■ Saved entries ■
•••••
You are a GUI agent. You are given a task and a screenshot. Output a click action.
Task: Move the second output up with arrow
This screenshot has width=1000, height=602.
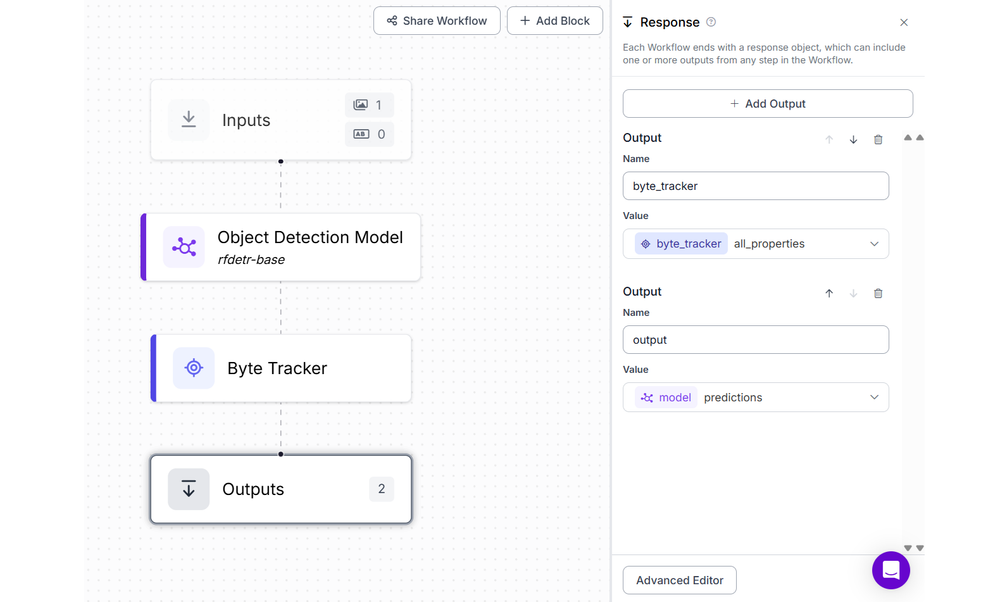(829, 294)
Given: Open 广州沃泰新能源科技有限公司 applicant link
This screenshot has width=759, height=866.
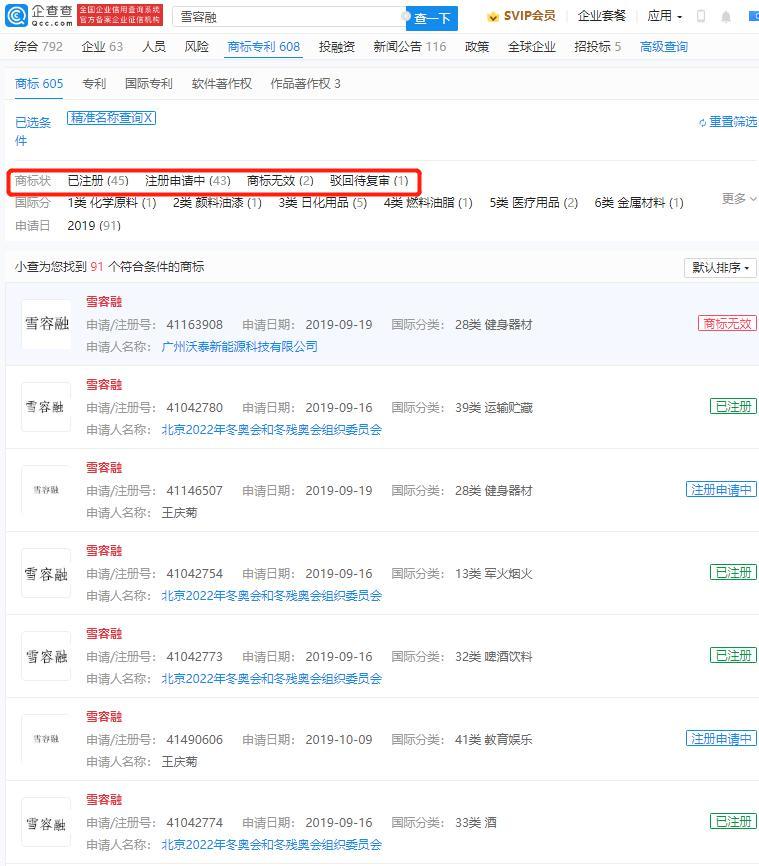Looking at the screenshot, I should (239, 346).
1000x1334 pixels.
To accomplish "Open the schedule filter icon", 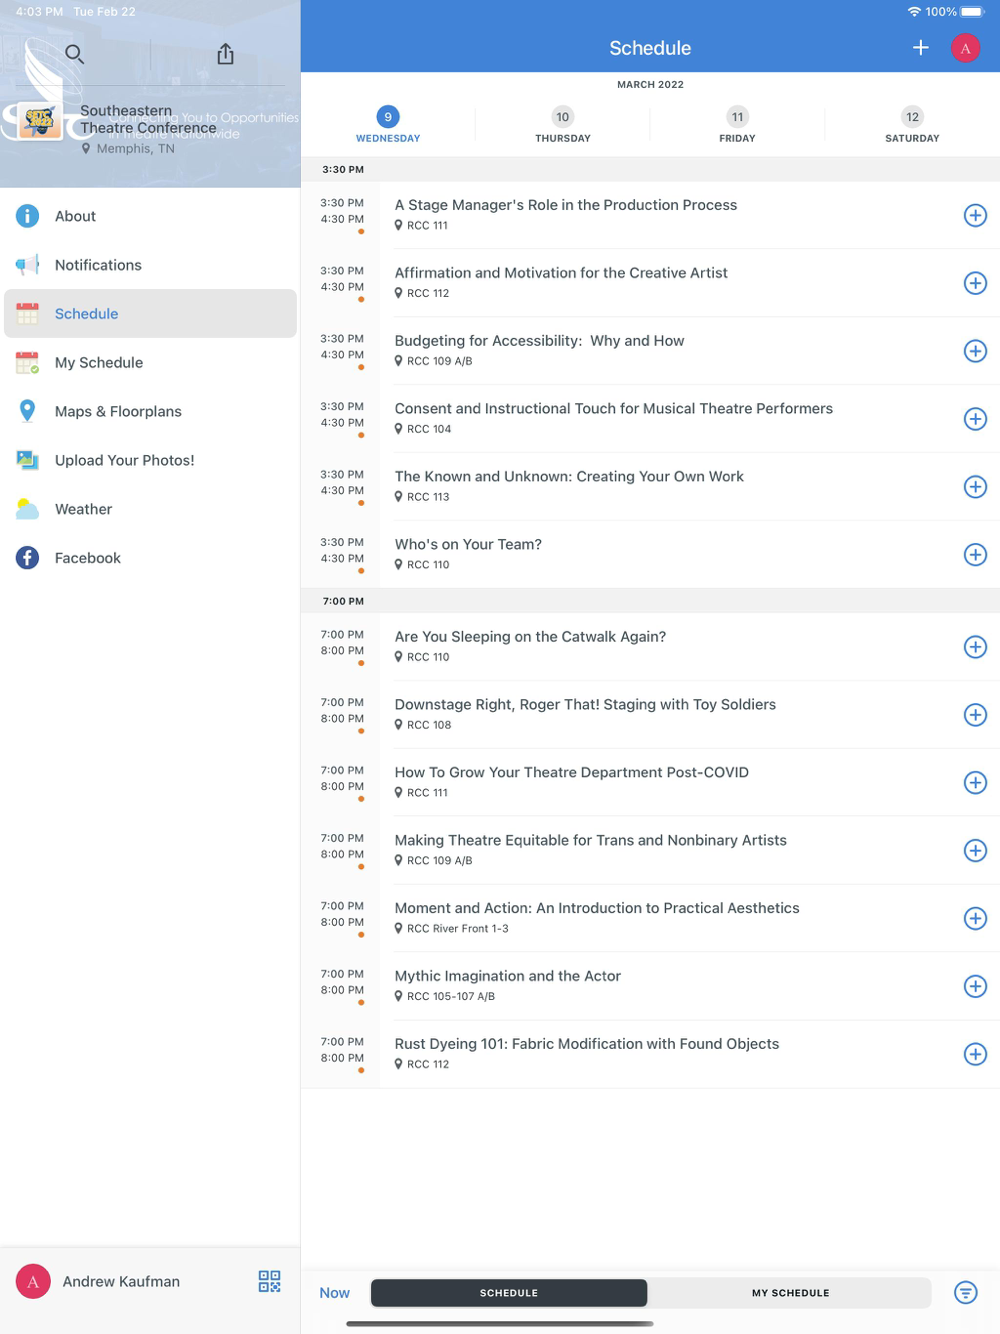I will [x=965, y=1292].
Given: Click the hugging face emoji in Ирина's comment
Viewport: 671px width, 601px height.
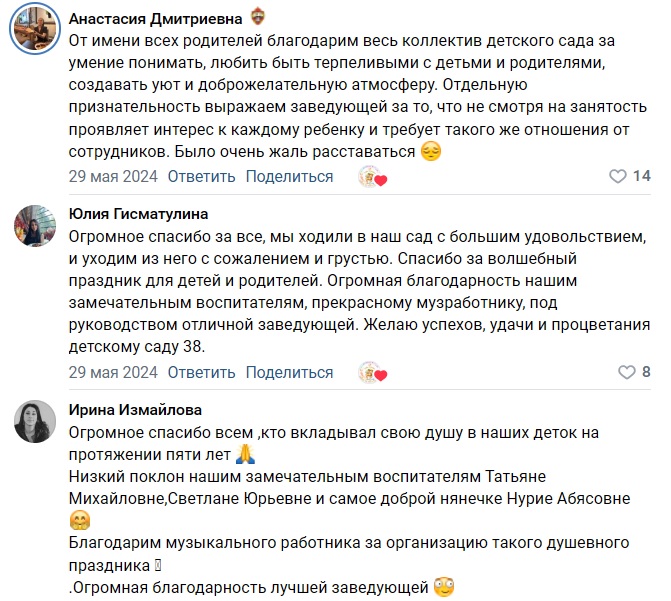Looking at the screenshot, I should coord(81,521).
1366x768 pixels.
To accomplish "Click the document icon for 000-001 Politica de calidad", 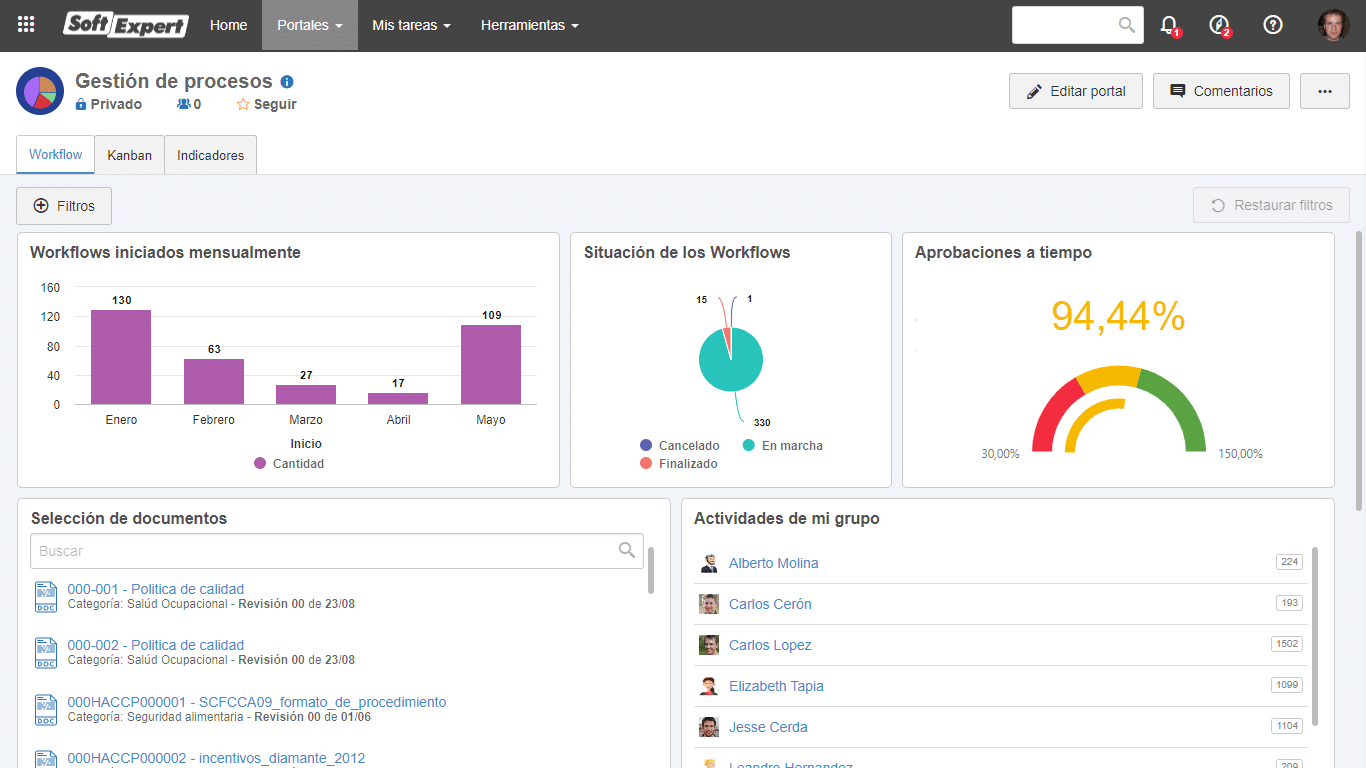I will pyautogui.click(x=46, y=596).
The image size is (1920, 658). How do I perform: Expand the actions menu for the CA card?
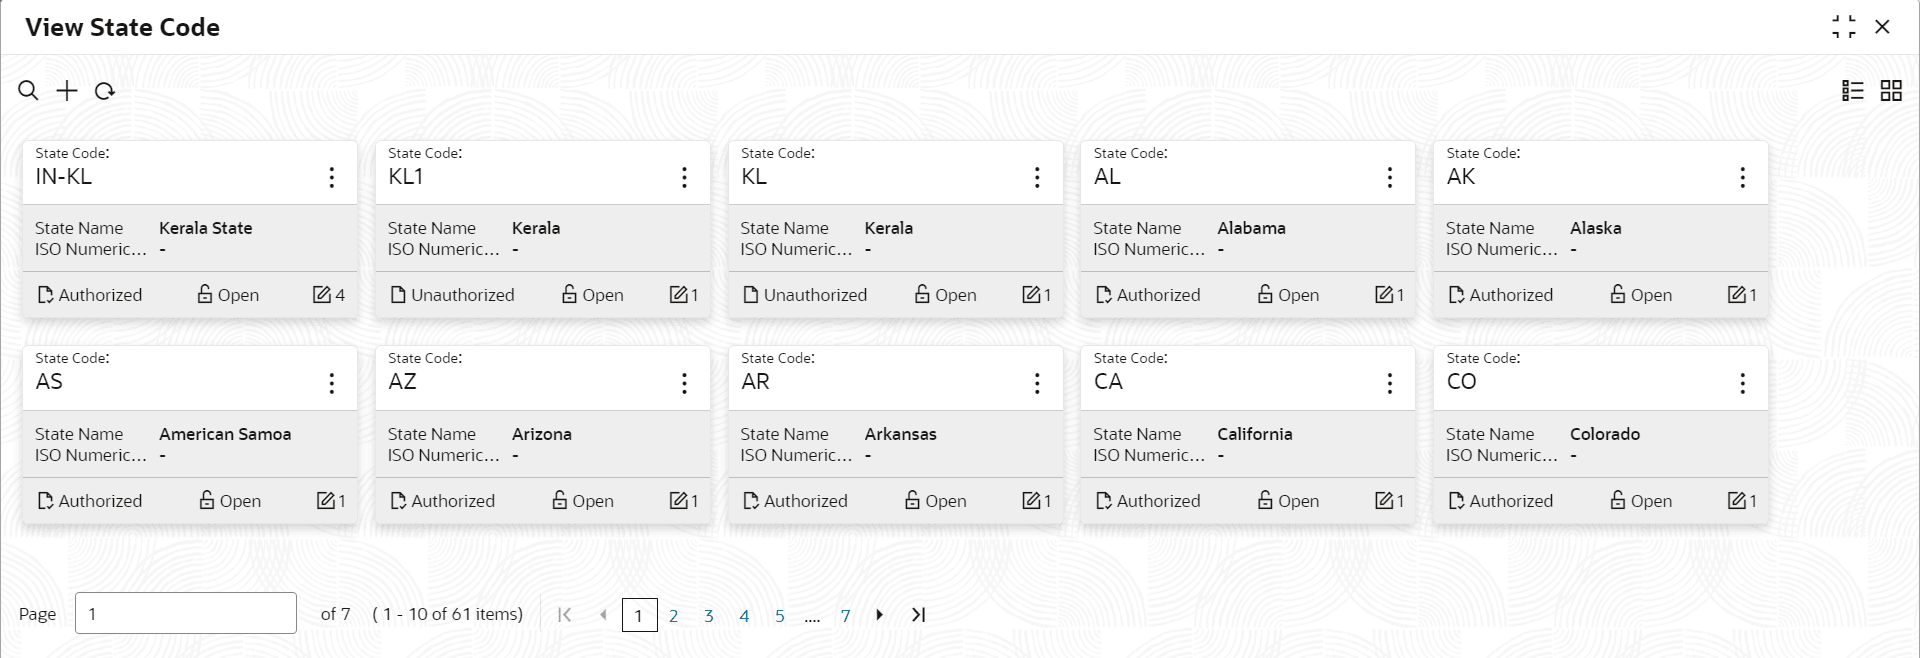(1390, 383)
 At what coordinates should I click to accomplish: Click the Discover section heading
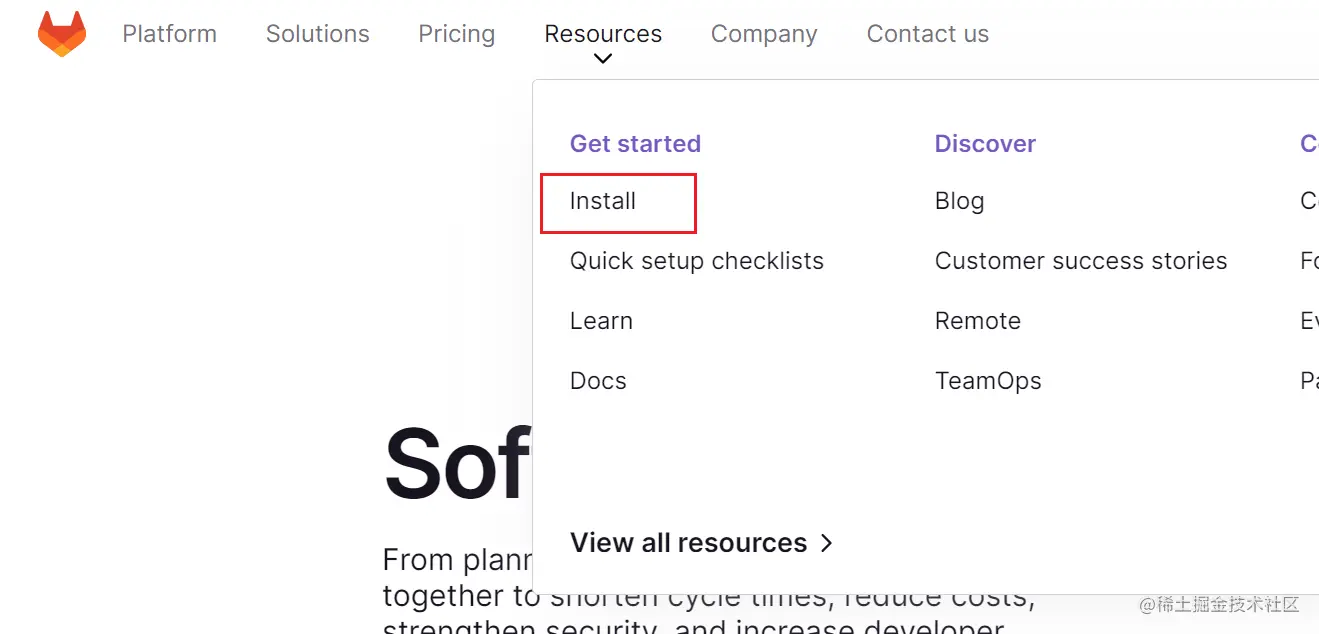click(984, 144)
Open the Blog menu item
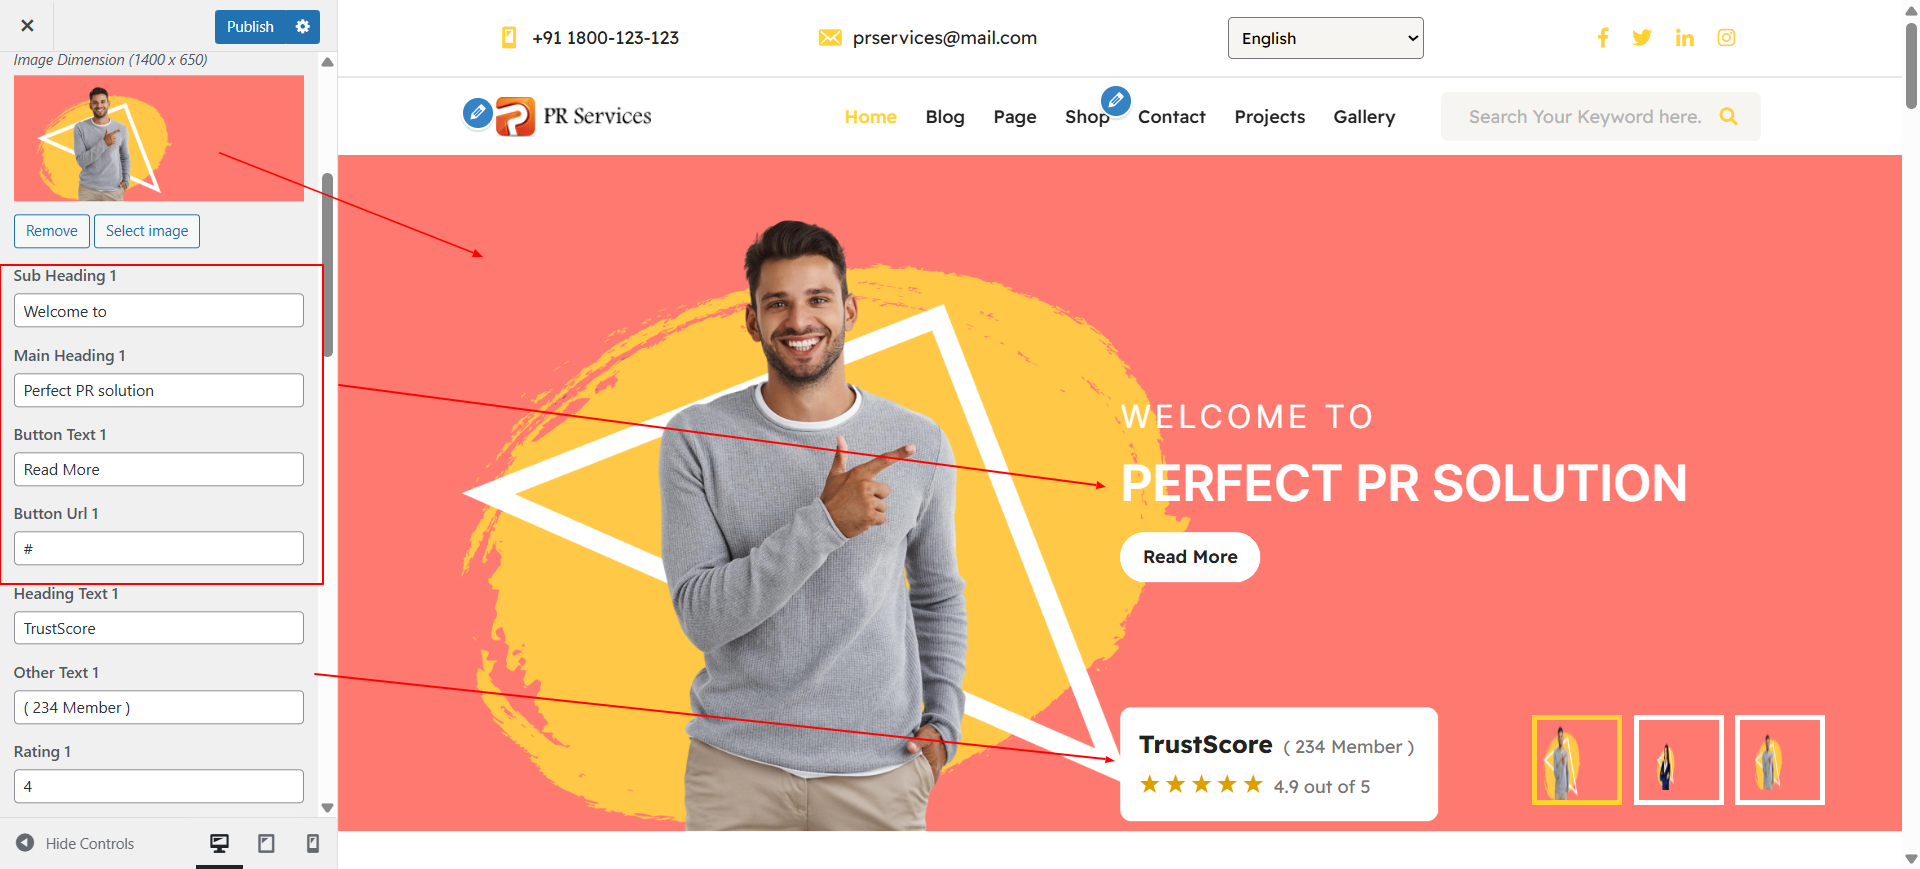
•••••
■ ASSIGNMENT ■
Skip the pictures. Restate exactly the lines from the start of the entries through the line containing "Given: Open 广州沃泰新能源科技有限公司 applicant link", both ends included.

■ RESPONSE TO THE TASK ■
You are a GUI agent. You are given a task and a screenshot. Output a click action.
Task: Move the second output up with arrow
This screenshot has width=1000, height=602.
(829, 294)
Given: Open 广州沃泰新能源科技有限公司 applicant link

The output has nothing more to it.